Zitat von Woelkeline:Ein Beispiel: Dein Mann wünscht sich Hilfe auf dem Bau. Wenn er zu seinem Sohn sagt: "Du könntest ruhig mal helfen, anstatt nur rumzuhängen!" wird der Sohn zurück motzen.
Besser und erfolgversprechender wäre: "Kannst Du mir am Samstag auf dem Bau helfen? Es gibt da Sachen, die schaff ich nicht alleine, würde mich freuen, wenn Du mir hilfst". Damit bittet er nicht nur um Hilfe, sondern signalisiert auch: Du bist mir wichtig, ich glaube Du kannst was.
Klingt in der Theorie ganz gut, funktioniert nach meinen Erfahrungen nicht immer. Dann kommt anstelle von motzen hat "nö, kein Bock"
@Maja84 Ich finde gut, dass ihr eure Differenzen in der Erziehungsmethodik nicht vor den Kinder diskutiert. Ihr müsst in der Erziehung auch nicht immer überall gleicher Meinung sein. Für die Kinder ist es jedoch wichtig, dass sie von euch in etwa die gleichen Grenzen und ihren Spielraum bekommen, da es für sie ansonsten schwerer wird und sie nicht wissen wie sie sich nun verhalten sollen.
Als es beim Sohn meiner Freundin extrem schwierig war haben wir eine Familienberatung aufgesucht. Laut ihr kann man grob sagen, dass bis zum 12ten Lebensjahr erzogen wird und ab dem 12ten Lebensjahr begleitet wird. Will heissen, dein Mann kann seine Autoritäre Erziehung (und neben bei ganz schlechte Autoritäre Erziehung) vergessen.

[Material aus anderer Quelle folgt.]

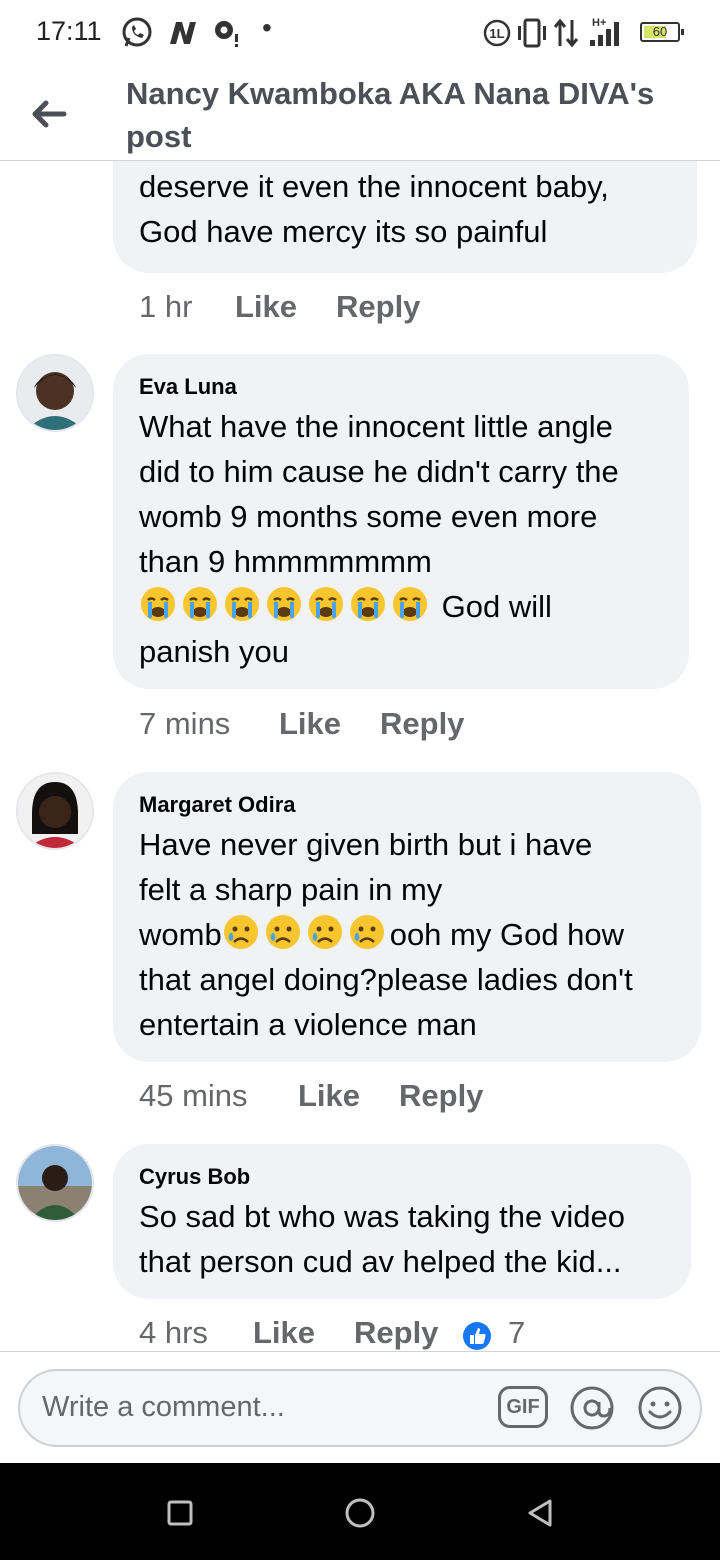 This screenshot has width=720, height=1560. Describe the element at coordinates (532, 33) in the screenshot. I see `vibrate-icon` at that location.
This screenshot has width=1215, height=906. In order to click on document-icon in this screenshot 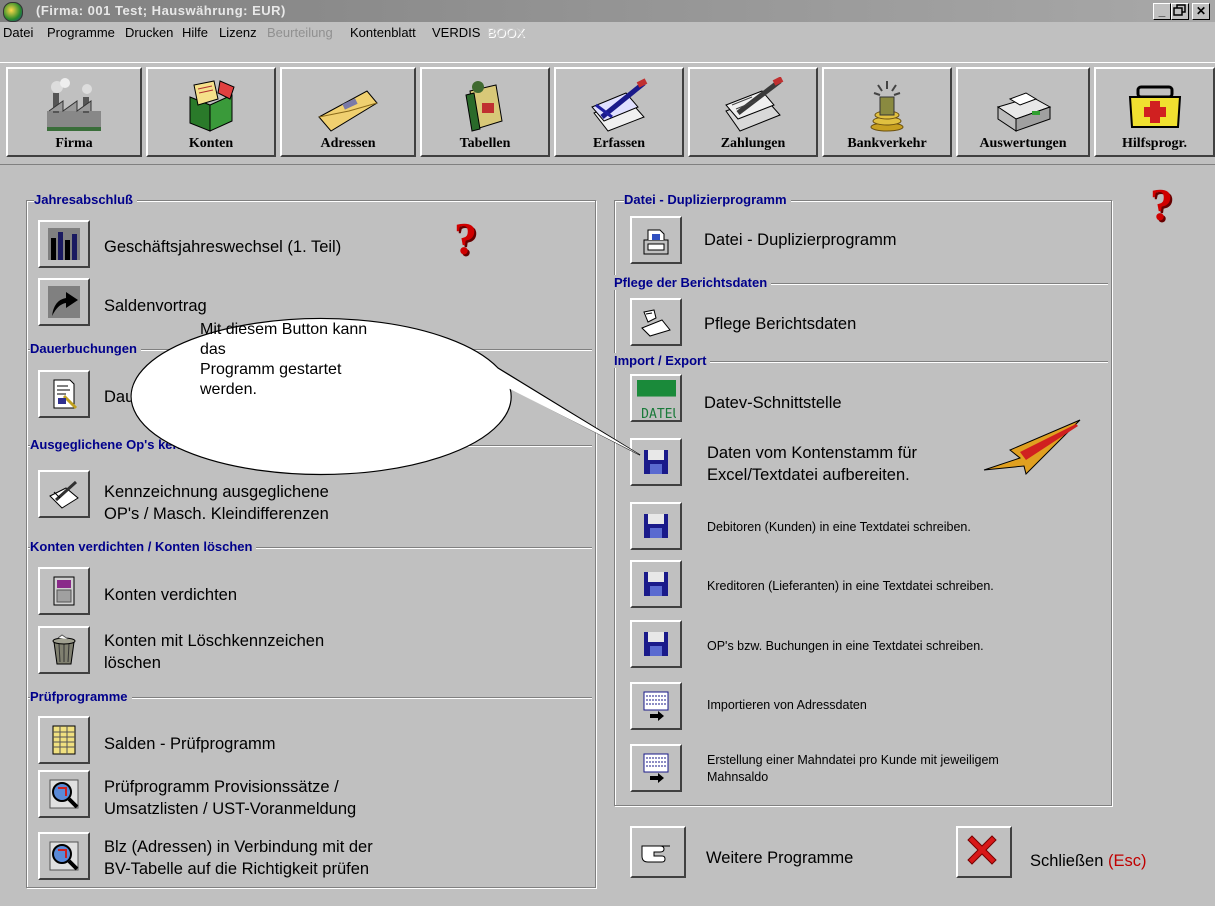, I will do `click(66, 394)`.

Teenager befinden sich in einem Ausnahmezustand. Ihre Hormone fahren Achterbahn, ihre Synapsen entwickeln sich weiter.
Reibungen und Rebellion gehören auch dazu um sich von den wohlbehüteten Eltern in die Selbstständigkeit entwickeln zu können.
Sie müssen in der Welt zurecht kommen und für sich selbst herausfinden "wer bin ich?".
Darum habe ich daraus gelernt, wenn ein Teenager wieder mal explodiert, abkühlen lassen und erst dann reden. Sie können ihre Emotionen selbst nicht wirklich steuern.
Das heisst nicht, dass man einem Teenager alles durchgehen lassen kann. Man sollte aber im Hinterkopf haben, dass es für sie auch nicht gerade einfach ist in dieser Zeit.
Es ist und war mir immer wichtig, dass die Kinder Anstand und Respekt lernen und haben, dass man in einer Familie auf sich achtet und füreinander da ist.
Dein Mann sollte also lernen und akzeptieren, dass er kein kleines Kind mehr vor sich hat. Oder würde er auch mit einem Erwachsenen so reden? Wenn ja, hat er ganz andere Probleme als "nur" Erziehungsprobleme.
Euer Sohn will nicht auf Kommando den Müll rausbringen. Habt ihr ihn schon mal gefragt, wie er es denn handhaben möchte?
Erklären, dass jeder in der Familie seinen Teil zu erledigen hat und wie er denn das Thema Müllentsorgung angehen würde?
Lasst ihn Erfahrungen durch seine eigenen Entscheidungen treffen und gebt ihm auch etwas Verantwortung und Mitspracherecht.
Es klappt nicht immer, aber wir sind sehr gut damit gefahren und so langsam haben wir "das schlimmste" was die Ausbrücje angeht, überstanden.